Task to complete =
Copy the data below line for line, with no changes at all.

[Stored data entries]
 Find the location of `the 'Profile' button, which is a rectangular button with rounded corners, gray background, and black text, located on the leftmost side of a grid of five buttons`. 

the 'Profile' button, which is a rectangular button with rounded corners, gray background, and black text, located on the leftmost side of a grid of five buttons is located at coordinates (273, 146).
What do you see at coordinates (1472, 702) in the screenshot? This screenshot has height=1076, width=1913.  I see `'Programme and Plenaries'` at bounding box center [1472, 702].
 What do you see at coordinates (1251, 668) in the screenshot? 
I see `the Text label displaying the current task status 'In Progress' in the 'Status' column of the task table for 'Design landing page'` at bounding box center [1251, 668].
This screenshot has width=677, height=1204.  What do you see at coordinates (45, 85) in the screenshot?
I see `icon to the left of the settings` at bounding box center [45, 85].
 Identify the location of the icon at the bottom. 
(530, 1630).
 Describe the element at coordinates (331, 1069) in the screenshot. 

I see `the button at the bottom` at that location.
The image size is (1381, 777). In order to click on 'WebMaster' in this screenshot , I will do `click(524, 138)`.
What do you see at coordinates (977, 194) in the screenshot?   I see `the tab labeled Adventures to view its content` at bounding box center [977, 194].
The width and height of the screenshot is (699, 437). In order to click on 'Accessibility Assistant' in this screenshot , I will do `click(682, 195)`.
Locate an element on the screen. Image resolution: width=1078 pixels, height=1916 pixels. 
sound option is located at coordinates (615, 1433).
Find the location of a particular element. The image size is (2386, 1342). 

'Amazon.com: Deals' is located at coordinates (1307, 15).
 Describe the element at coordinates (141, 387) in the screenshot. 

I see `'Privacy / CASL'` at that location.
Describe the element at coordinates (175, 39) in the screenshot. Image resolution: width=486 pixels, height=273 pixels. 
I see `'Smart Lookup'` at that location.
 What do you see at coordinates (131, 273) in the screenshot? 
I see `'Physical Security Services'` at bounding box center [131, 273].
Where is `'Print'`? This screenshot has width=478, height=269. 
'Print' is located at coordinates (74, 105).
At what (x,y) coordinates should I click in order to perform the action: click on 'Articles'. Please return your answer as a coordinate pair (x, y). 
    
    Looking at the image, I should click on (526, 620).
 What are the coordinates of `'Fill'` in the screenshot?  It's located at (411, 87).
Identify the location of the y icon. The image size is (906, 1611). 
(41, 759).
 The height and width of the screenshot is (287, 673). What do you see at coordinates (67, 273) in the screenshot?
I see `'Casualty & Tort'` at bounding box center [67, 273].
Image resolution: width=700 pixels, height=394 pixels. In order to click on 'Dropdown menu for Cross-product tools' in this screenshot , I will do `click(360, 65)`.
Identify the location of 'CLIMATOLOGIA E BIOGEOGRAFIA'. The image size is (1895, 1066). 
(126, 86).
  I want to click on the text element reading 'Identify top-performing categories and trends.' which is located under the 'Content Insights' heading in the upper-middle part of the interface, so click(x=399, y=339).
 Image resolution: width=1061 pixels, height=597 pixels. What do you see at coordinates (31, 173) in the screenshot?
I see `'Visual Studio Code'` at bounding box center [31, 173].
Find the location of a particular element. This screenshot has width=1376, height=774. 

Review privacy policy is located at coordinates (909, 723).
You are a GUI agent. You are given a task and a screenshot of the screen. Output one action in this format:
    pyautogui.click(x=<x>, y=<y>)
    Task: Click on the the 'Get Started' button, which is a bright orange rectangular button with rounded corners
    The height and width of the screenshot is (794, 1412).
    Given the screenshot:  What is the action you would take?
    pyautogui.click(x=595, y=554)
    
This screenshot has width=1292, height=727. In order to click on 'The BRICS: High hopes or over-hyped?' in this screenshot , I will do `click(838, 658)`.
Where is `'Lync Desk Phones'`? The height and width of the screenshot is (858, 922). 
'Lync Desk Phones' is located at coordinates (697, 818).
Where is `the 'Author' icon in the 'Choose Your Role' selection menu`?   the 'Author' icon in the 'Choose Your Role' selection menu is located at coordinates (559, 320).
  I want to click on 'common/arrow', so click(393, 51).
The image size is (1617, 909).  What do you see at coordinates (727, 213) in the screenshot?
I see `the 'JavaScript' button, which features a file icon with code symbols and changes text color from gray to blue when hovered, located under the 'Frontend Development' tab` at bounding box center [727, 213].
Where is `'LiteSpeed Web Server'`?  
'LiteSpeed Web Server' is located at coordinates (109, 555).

The output =
 Find the location of `the 'Profile' button, which is a rectangular button with rounded corners, gray background, and black text, located on the leftmost side of a grid of five buttons`. 

the 'Profile' button, which is a rectangular button with rounded corners, gray background, and black text, located on the leftmost side of a grid of five buttons is located at coordinates (273, 146).
What do you see at coordinates (1472, 702) in the screenshot? This screenshot has height=1076, width=1913.  I see `'Programme and Plenaries'` at bounding box center [1472, 702].
 What do you see at coordinates (1251, 668) in the screenshot? 
I see `the Text label displaying the current task status 'In Progress' in the 'Status' column of the task table for 'Design landing page'` at bounding box center [1251, 668].
This screenshot has width=677, height=1204.  What do you see at coordinates (45, 85) in the screenshot?
I see `icon to the left of the settings` at bounding box center [45, 85].
 Identify the location of the icon at the bottom. 
(530, 1630).
 Describe the element at coordinates (331, 1069) in the screenshot. 

I see `the button at the bottom` at that location.
The image size is (1381, 777). In order to click on 'WebMaster' in this screenshot , I will do `click(524, 138)`.
What do you see at coordinates (977, 194) in the screenshot?   I see `the tab labeled Adventures to view its content` at bounding box center [977, 194].
The width and height of the screenshot is (699, 437). In order to click on 'Accessibility Assistant' in this screenshot , I will do `click(682, 195)`.
Locate an element on the screen. Image resolution: width=1078 pixels, height=1916 pixels. 
sound option is located at coordinates (615, 1433).
Find the location of a particular element. The image size is (2386, 1342). 

'Amazon.com: Deals' is located at coordinates (1307, 15).
 Describe the element at coordinates (141, 387) in the screenshot. 

I see `'Privacy / CASL'` at that location.
Describe the element at coordinates (175, 39) in the screenshot. Image resolution: width=486 pixels, height=273 pixels. 
I see `'Smart Lookup'` at that location.
 What do you see at coordinates (131, 273) in the screenshot? 
I see `'Physical Security Services'` at bounding box center [131, 273].
Where is `'Print'`? This screenshot has width=478, height=269. 
'Print' is located at coordinates (74, 105).
At what (x,y) coordinates should I click in order to perform the action: click on 'Articles'. Please return your answer as a coordinate pair (x, y). 
    
    Looking at the image, I should click on (526, 620).
 What are the coordinates of `'Fill'` in the screenshot?  It's located at (411, 87).
Identify the location of the y icon. The image size is (906, 1611). 
(41, 759).
 The height and width of the screenshot is (287, 673). What do you see at coordinates (67, 273) in the screenshot?
I see `'Casualty & Tort'` at bounding box center [67, 273].
Image resolution: width=700 pixels, height=394 pixels. In order to click on 'Dropdown menu for Cross-product tools' in this screenshot , I will do `click(360, 65)`.
Identify the location of 'CLIMATOLOGIA E BIOGEOGRAFIA'. The image size is (1895, 1066). 
(126, 86).
  I want to click on the text element reading 'Identify top-performing categories and trends.' which is located under the 'Content Insights' heading in the upper-middle part of the interface, so click(x=399, y=339).
 Image resolution: width=1061 pixels, height=597 pixels. What do you see at coordinates (31, 173) in the screenshot?
I see `'Visual Studio Code'` at bounding box center [31, 173].
Find the location of a particular element. This screenshot has width=1376, height=774. 

Review privacy policy is located at coordinates (909, 723).
You are a GUI agent. You are given a task and a screenshot of the screen. Output one action in this format:
    pyautogui.click(x=<x>, y=<y>)
    Task: Click on the the 'Get Started' button, which is a bright orange rectangular button with rounded corners
    The height and width of the screenshot is (794, 1412).
    Given the screenshot:  What is the action you would take?
    pyautogui.click(x=595, y=554)
    
This screenshot has width=1292, height=727. In order to click on 'The BRICS: High hopes or over-hyped?' in this screenshot , I will do `click(838, 658)`.
Where is `'Lync Desk Phones'`? The height and width of the screenshot is (858, 922). 
'Lync Desk Phones' is located at coordinates (697, 818).
Where is `the 'Author' icon in the 'Choose Your Role' selection menu`?   the 'Author' icon in the 'Choose Your Role' selection menu is located at coordinates (559, 320).
  I want to click on 'common/arrow', so click(393, 51).
The image size is (1617, 909).  What do you see at coordinates (727, 213) in the screenshot?
I see `the 'JavaScript' button, which features a file icon with code symbols and changes text color from gray to blue when hovered, located under the 'Frontend Development' tab` at bounding box center [727, 213].
Where is `'LiteSpeed Web Server'`?  
'LiteSpeed Web Server' is located at coordinates (109, 555).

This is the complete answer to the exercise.